_INSTRUCTIONS TO FOLLOW_: The answer must be a single number, namely how many lines in the entries below contain the string "icon".

_INFORMATION PROVIDED_:
--------------------

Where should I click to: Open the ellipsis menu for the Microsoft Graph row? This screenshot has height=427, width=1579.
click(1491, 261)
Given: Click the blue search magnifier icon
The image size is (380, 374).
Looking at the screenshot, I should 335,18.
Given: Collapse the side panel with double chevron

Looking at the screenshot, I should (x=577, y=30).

--------------------

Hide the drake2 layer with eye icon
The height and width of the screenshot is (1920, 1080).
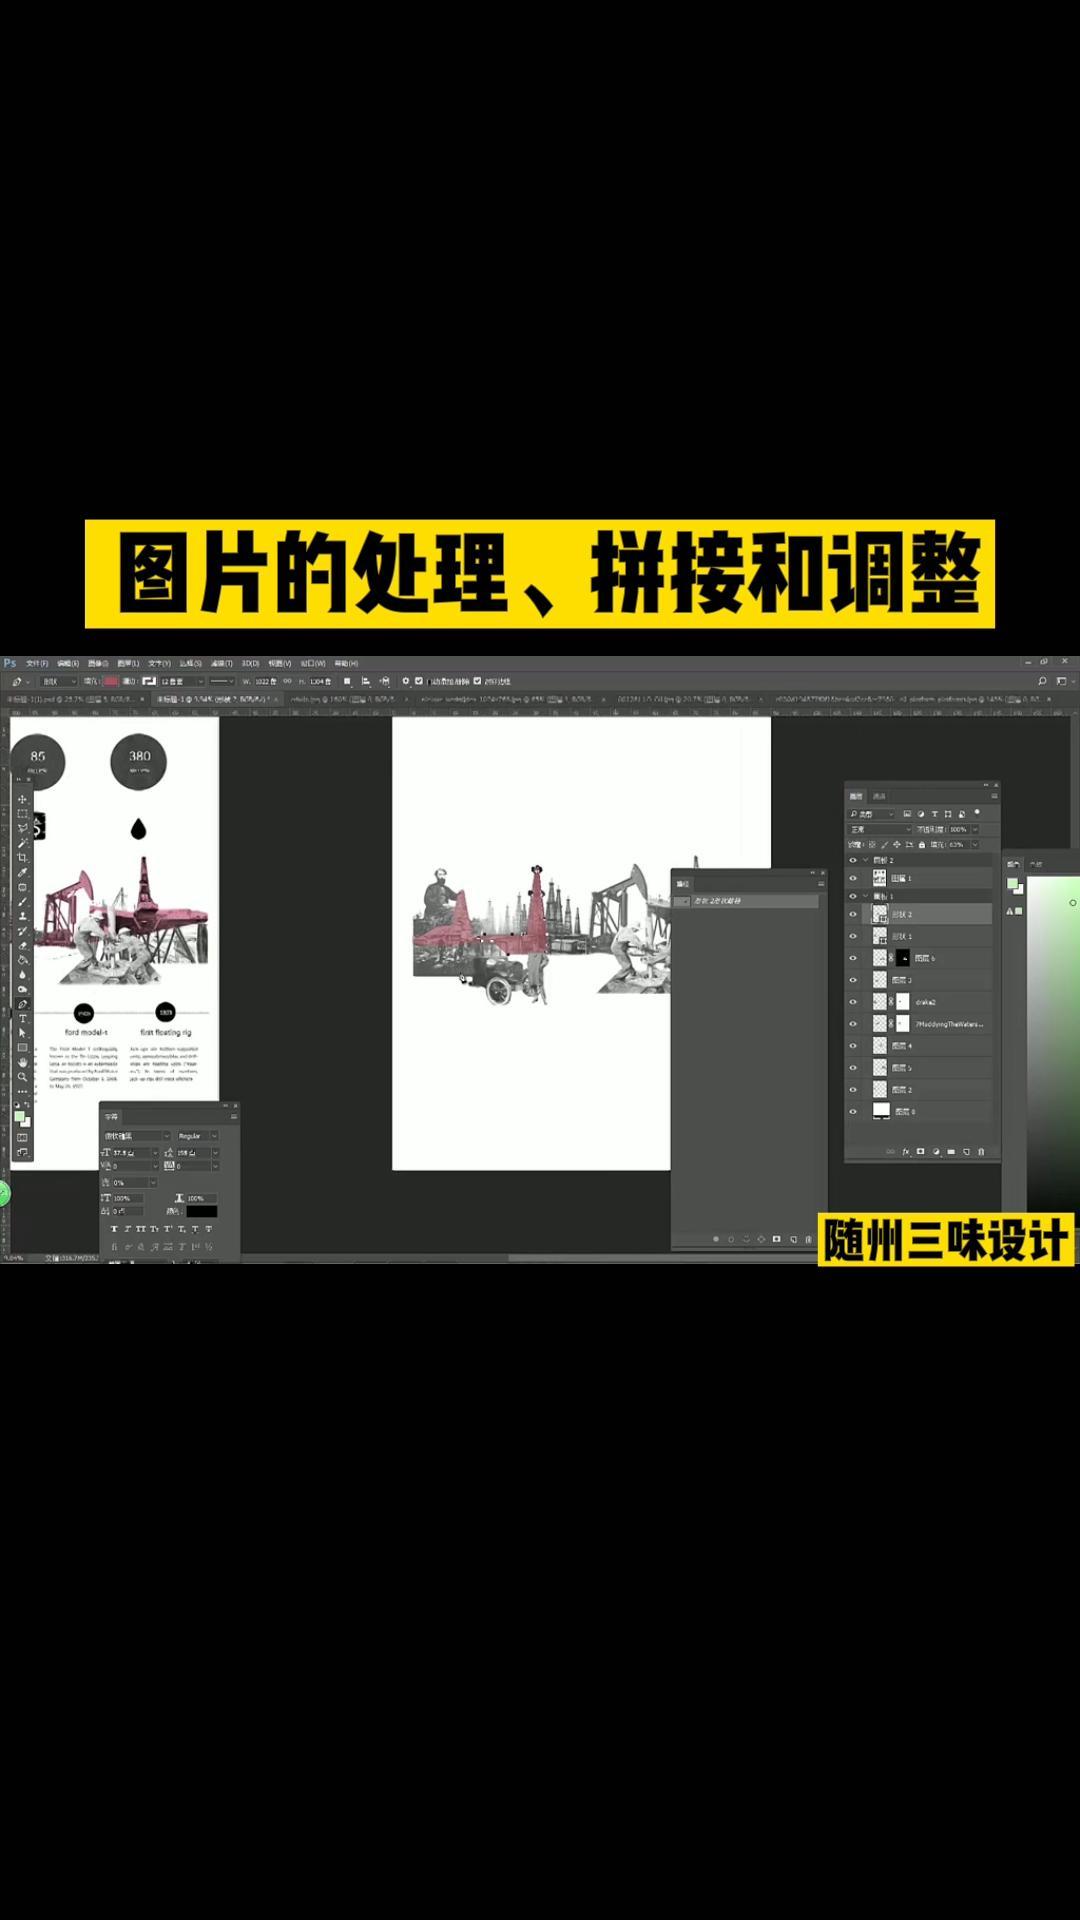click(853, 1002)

--------------------

_ANSWER AREA_: 2